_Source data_
*** Begin section ***
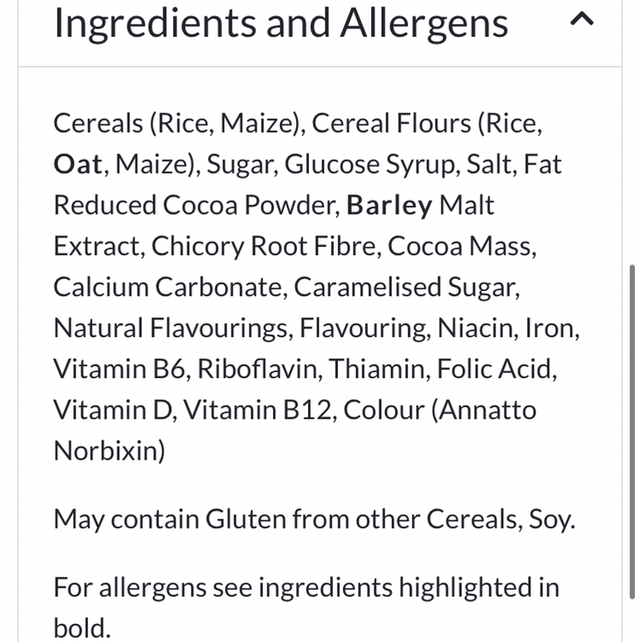Click the bold Oat allergen word
Screen dimensions: 640x642
coord(78,164)
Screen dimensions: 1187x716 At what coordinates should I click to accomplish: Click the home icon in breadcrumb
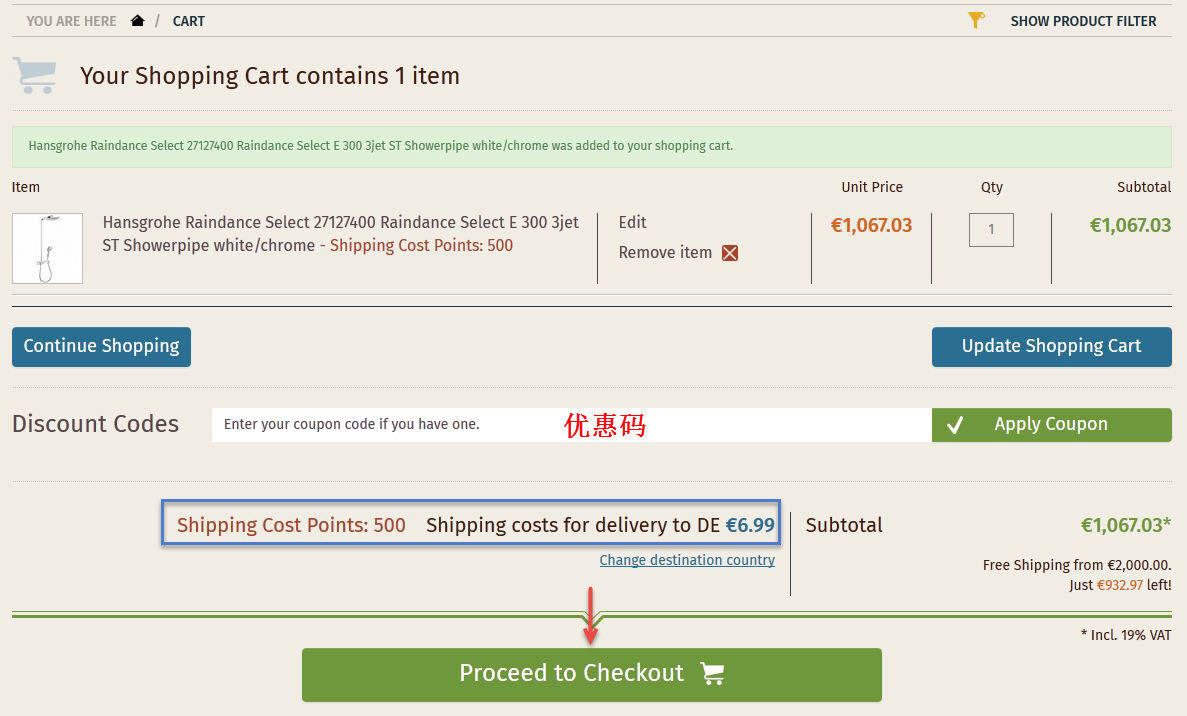pos(137,20)
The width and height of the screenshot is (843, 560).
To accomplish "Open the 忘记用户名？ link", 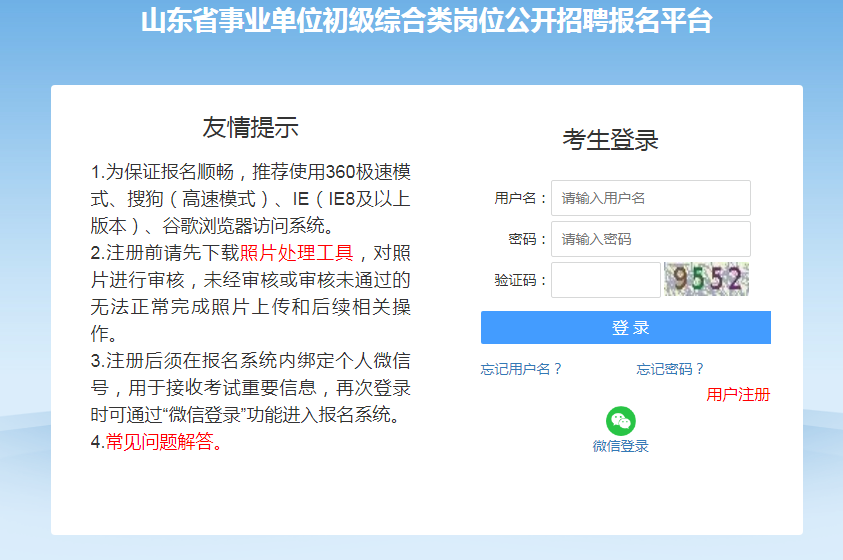I will (x=521, y=369).
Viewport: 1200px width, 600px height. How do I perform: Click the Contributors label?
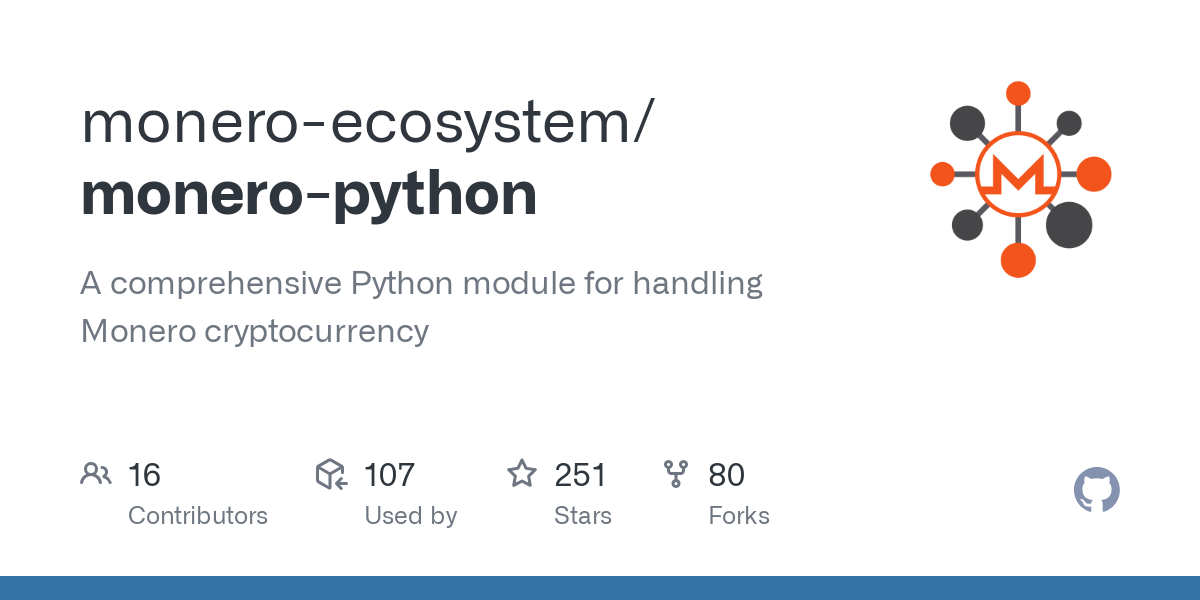pos(198,516)
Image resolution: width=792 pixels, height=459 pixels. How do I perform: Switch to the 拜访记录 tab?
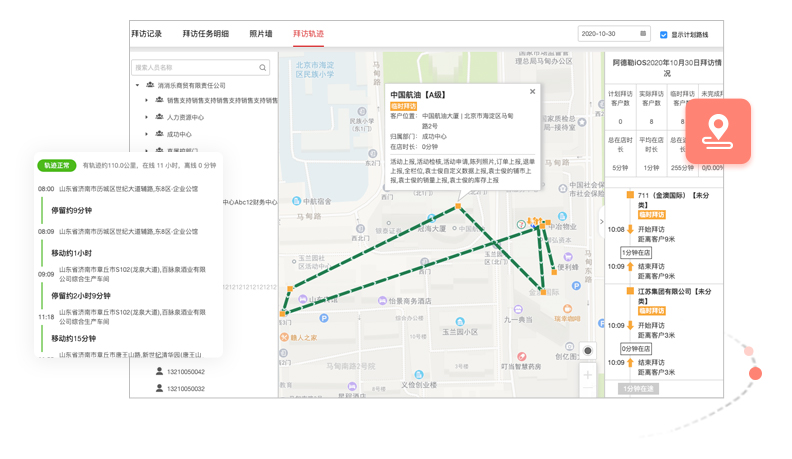(x=146, y=34)
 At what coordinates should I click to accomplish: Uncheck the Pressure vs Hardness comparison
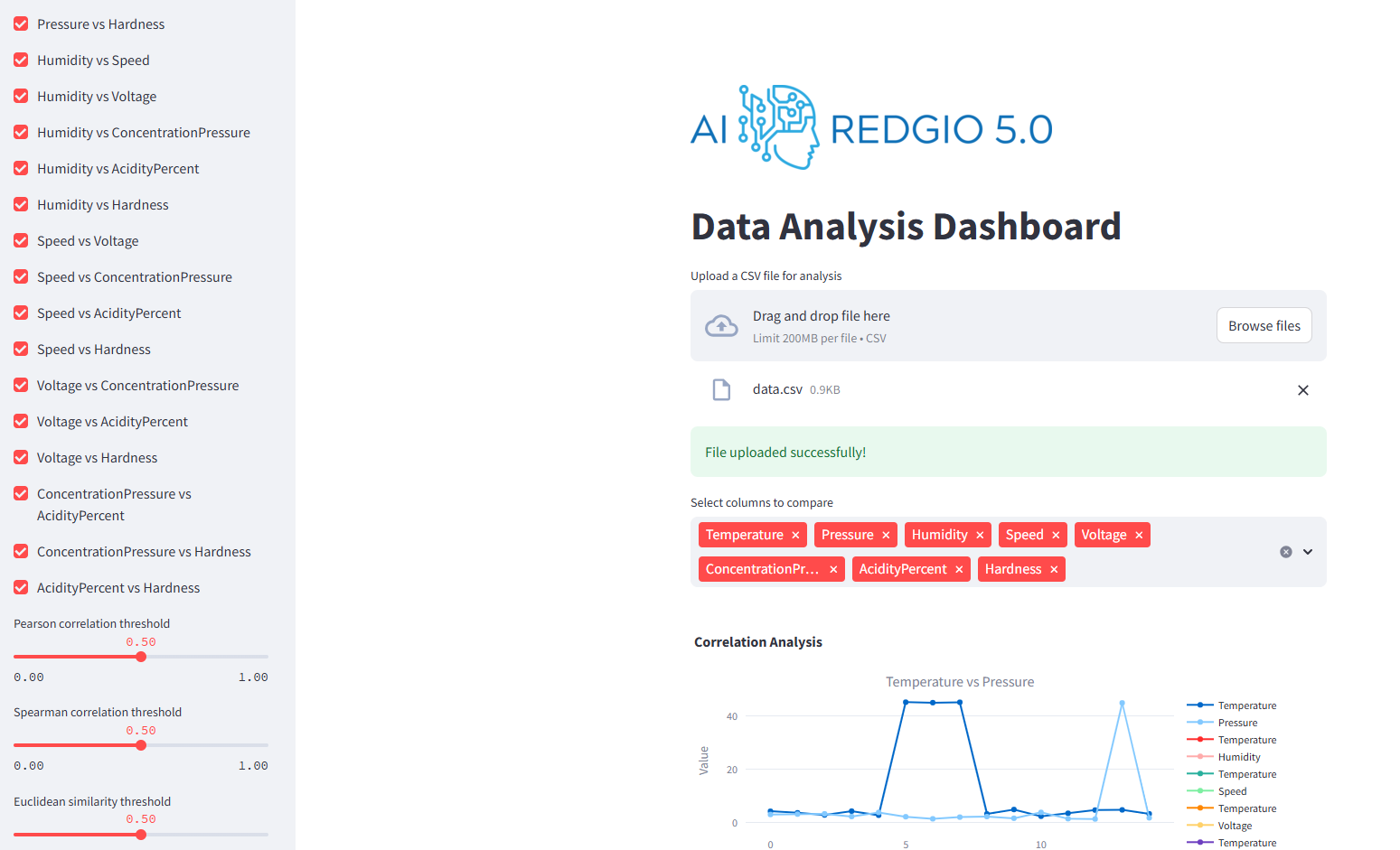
*** End section ***
_WORK TO BE COMPLETED_
What is needed is a word-for-word copy of the lines from the one containing "Viewport: 1200px width, 600px" through the final line of the records above, both included, with the pictures left out.

_YOUR SOLUTION_
Viewport: 1200px width, 600px height. How do I perform: Click the Contributors label?
pos(198,516)
Image resolution: width=792 pixels, height=459 pixels. How do I perform: Switch to the 拜访记录 tab?
(x=146, y=34)
 At what coordinates should I click to accomplish: Uncheck the Pressure vs Hardness comparison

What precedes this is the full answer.